Quando eu assisti Scre4m, curiosamente, desejei um fim semelhante a esse, onde o assassino tinha como motivação destronar o protagonista - e também eu já achava que Sidney deu o que tinha que dar. Eu até queria que “o assassino” se desse bem e prosseguisse a franquia posando de vítima. Exatamente o que Scream Queens nos apresentou. O que mudou aqui foi o contexto. O assassino queria fazer justiça, não só contra a protagonista, mas contra todo o sistema que ela representava e ajudava a manter em voga. Como foi dito, as irmandades haviam destruído a vida de cerca de 100 pessoas a mais do que o Red Devil e alguém precisava pagar. Não vou discutir noções de justiça e vingança - isso fica pra outra postagem - mas ao mesmo tempo que a gente pensa que isso torna pessoas legais em assassinos, como Grace ressaltou, jogar limpo não iria levar a vitória. E é aí que a gente precisa desamarrar a cara para aquele final.

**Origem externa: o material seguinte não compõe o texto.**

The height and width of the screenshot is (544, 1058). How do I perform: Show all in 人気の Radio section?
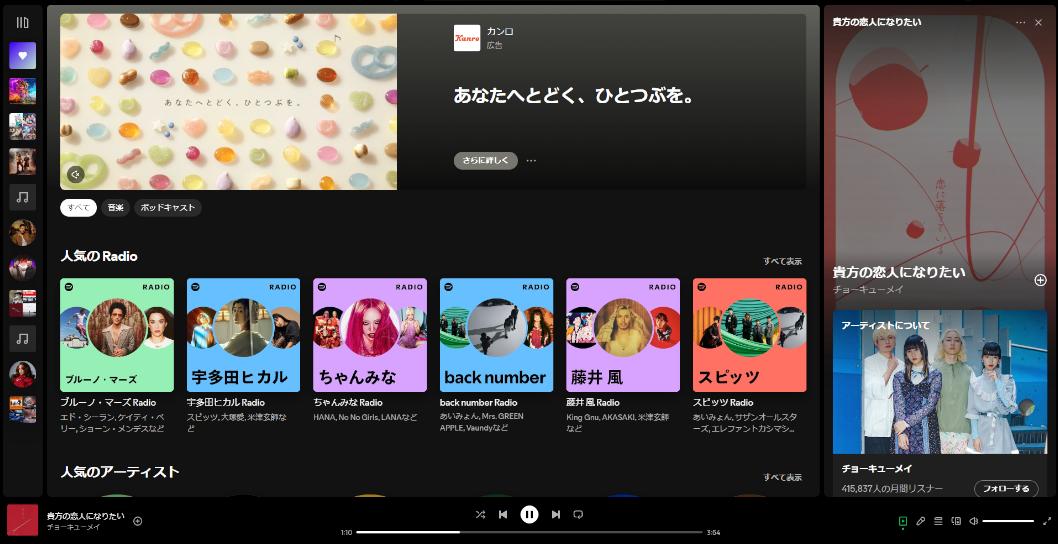(x=782, y=261)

Da mesma forma que os Screams, Hester trouxe uma reflexão um pouco mais profunda a respeito dos justiceiros: eles não são os responsáveis por tudo. Eles sempre têm a ajuda [voluntária ou não] de detetives preguiçosos, pessoas influentes a fim de abafar o caso e evitar má publicidade, gente com interesses semelhantes - seja justiça, vingança ou vontade se se livrar de alguém -, e todos esses elementos fogem do nosso senso do que é certo ou errado porque nos mostram que todo mundo tem um pouco de culpa nas mais variadas coisas que consideramos ruins, mas preferimos depositá-la nas Chanels que encontramos.
“Você torna difícil acreditar que não é o assassino” - Grace Gardner.
 O dia foi salvo, a Kappa mudou o clima de ambição e negatividade, a universidade voltou a ser uma das mais seguras e eles até criaram uma ONG pra ajudar às mulheres que passaram pela mesma situação que a moça da banheira - abandonada em trabalho de parto, pra quem não assistiu nem leu minha outra análise. Mas, em compensação, inocentes foram punidos, seja pelos assassinatos que ocorreram durante toda a temporada - que fizeram vítimas algumas das pessoas cujo propósito do Red Devil era defender -, seja pelas pessoas que foram culpadas no seu lugar - não vamos nos esquecer de Feather indo pra camisa de força, no episódio 7. Por essas e outras, dá pra concluir que o desfecho não foi assim tão feliz.

A partir de agora, vou precisar citar nomes e acontecimentos.


Óbvia como pode ter sido a surpresa, a trajetória de Hester Ulrich não pode ser desmerecida por isso. Revendo os inícios dos episódios 1 e 13, fica claro que ela usurpou o lugar de Chanel - não como presidente, mas como sujeito principal da série -, quando, com ares de Jill Roberts [sim, elas são parecidas], ela remonta tudo o que ela precisou fazer pra dar cabo ao seu plano de vingança - e o que ela precisou sustentar pra ninguém desconfiar dela -, da mesma forma que Chanel narra o início da série. Percebem o movimento da trama? Você precisa admitir que ela foi uma assassina foda.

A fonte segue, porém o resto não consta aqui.